Turnover at current rates of exchange rose by 0.4%, after the impact of acquisitions, disposals and exchange rate changes as set out in the table above. Operating profit at current rates of exchange fell by 7.7%, after including a favourable currency movement of 0.2%. The underlying performance of the business after eliminating these exchange translation effects and the impact of acquisitions and disposals is discussed below at constant exchange rates.
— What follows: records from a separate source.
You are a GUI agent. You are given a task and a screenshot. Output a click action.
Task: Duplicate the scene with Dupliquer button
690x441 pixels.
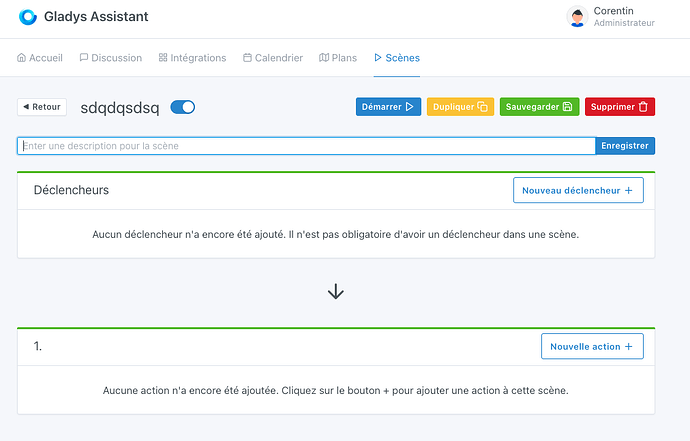pyautogui.click(x=460, y=107)
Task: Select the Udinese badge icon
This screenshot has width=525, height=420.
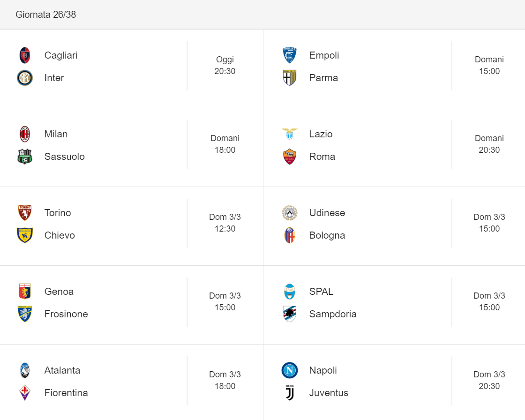Action: (290, 213)
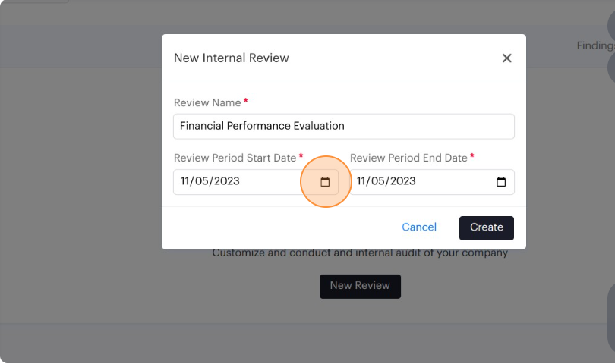615x364 pixels.
Task: Click the Review Period Start Date label
Action: pyautogui.click(x=235, y=158)
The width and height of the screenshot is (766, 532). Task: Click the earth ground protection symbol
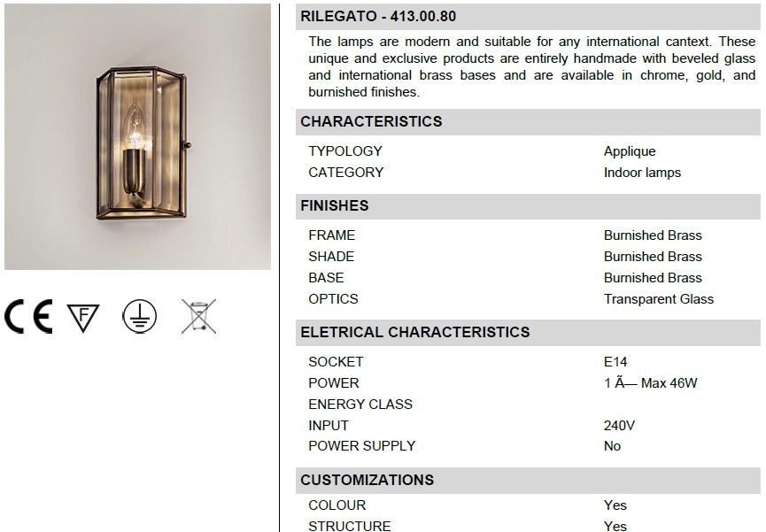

The UK, our largest European business, returned to growth in the year with good results across several foods and personal care ranges. Although laundry sales declined, there were promising signs of progress in market share with Persil regaining its position as the country's leading laundry brand. The Netherlands had a strong year. A pioneer of One Unilever, it benefited from operating as a single company. Highlights were rapid growth for Lipton, Dove, Rexona and Axe. France remained a difficult market with sales lower in spreads, laundry and hair care. New management was put in place and there was an improvement in the second half of the year. Sales in Germany held up better in 2006. There was good growth for personal care brands but some turnover in Lipton ice tea was lost following changes in rules for bottle returns. Central and Eastern Europe continued to do well, driven by double-digit growth in Russia.

The sale of the majority of our European frozen foods businesses to Permira was successfully completed during the year.

Our 2006 innovation programmes resulted in our Foods brands wholeheartedly embracing the concept of Vitality, with new products designed to deliver the health benefits that consumers seek. Rama/Blue Band Idea! – spreads with added nutrients which are beneficial to children's mental development – was launched in 2006.

A range of Knorr bouillon cubes with selected natural ingredients and a better, richer taste was rolled out across the region, while Knorr Vie one-shot fruit and vegetable products became available in 12 countries. Meanwhile, Latin America's AdeS drink, a healthy blend of fruit juices and soya, was launched successfully in the UK as AdeZ.

Product launches with clear functional or emotional benefits in Home and Personal Care brands were rolled out rapidly across the region. A range of new Dove launches included the moisturising self-tan Dove Summer Glow. Meanwhile in household care, we introduced Domestos 5x which continues to kill germs even after several flushes and the cleaning power of Cif was applied to a series of power sprays.

The operating margin, at 12.7%, was 1.1 percentage points lower than in 2005, with higher net costs for restructuring, disposals and impairments, partially offset by a one-time gain of €120 million from changes to the UK pensions plan. Before these items, the operating margin would have been 0.6 percentage points lower than in 2005. Margins in Foods were lower than in 2005 as we absorbed significant increases in commodity costs which were only partly compensated by savings programmes.